Страница 9 из 55
Влезаю в пустой трамвай. Четыре остановки всего проехать. Я считаю каждую и радуюсь, что почти нет никого, кроме старушки-кондуктора и парочки, которые никого не замечают. Кондуктору последнюю монетку отдаю, что припрятал на всякий случай. Кондуктор взяла и два билетика выдала. И помощь не предложила. А я попросить струсил. Вдруг не поверит, выгонит. Девчонку отнимут, а меня в детдом отправят. А я должен ее донести. Должен. Иначе трусом так и останусь. А девчонка все смотрит на меня. И я говорю ей, как Плаха однажды вступился за меня.
— Нарвался я на шпану. Это такие пацаны злые. Ты вот поправишься, вырастешь красавицей, и будут к тебе такие приставать. А я защищать буду. Правда-правда. Ты только не спи. Так вот Плаха. Его вообще Егором зовут, а фамилия длинная очень. Ну я его Плахой и называю, мне так легче. В общем, Плаха уже тогда ходил на борьбу. Как раз домой шел с тренировки. И влез. Поколотили нас хорошо тогда, но и мы не лохи какие, отбились. Теперь дружим вот. Я после того случая к нему в секцию записался. Тренер сразу сказал, что жилистый я и стержень во мне есть.
А она все смотрит и молчит. И я не понимаю, где ей больно. Ей вообще больно? Наверняка. Она ведь такая хрупкая. Как печенье.
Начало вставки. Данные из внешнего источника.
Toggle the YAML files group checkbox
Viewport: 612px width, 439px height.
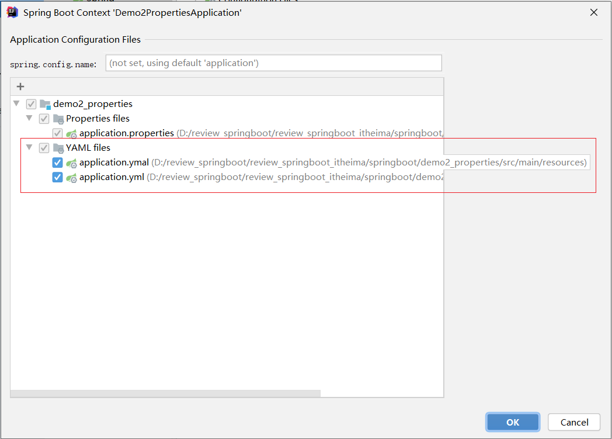(44, 148)
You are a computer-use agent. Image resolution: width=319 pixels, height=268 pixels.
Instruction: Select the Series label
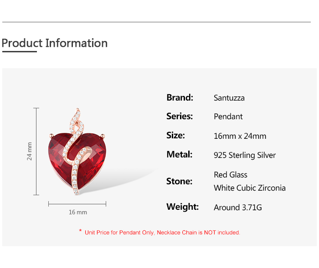(x=180, y=116)
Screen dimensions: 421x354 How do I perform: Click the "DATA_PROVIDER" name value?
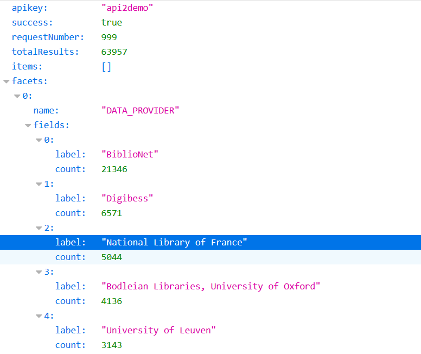click(140, 111)
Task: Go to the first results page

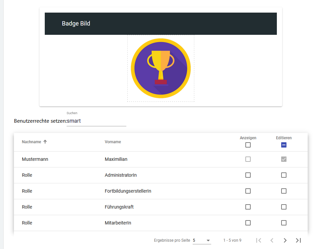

Хрустящее и вкусное, каким меня всегда Плаха угощал. А в детдоме отбирали потом старшие. И трусом называли. А я не трус. И больше никому не отдам своего. Даже эту девчонку. Я ее нашел, значит, она моя.
До дома друга дохожу на злости больше, сил никаких. Ногу уже не чувствую. И вымок весь. Но главное – девчонку донес.
Плахин батя как увидел нас на пороге, засуетился. Вопросы задает. Звонит кому-то. Я отвечаю. Что знаю, то и говорю. И в больницу с ним еду. Я же обещал.
— Зовут ее как? Знаешь? – спрашивает Плахин батя.
— Печенька, – бормочу. Она и правда как печенье. Хрупкая такая, того и гляди раскрошится. И я держу ее за руку.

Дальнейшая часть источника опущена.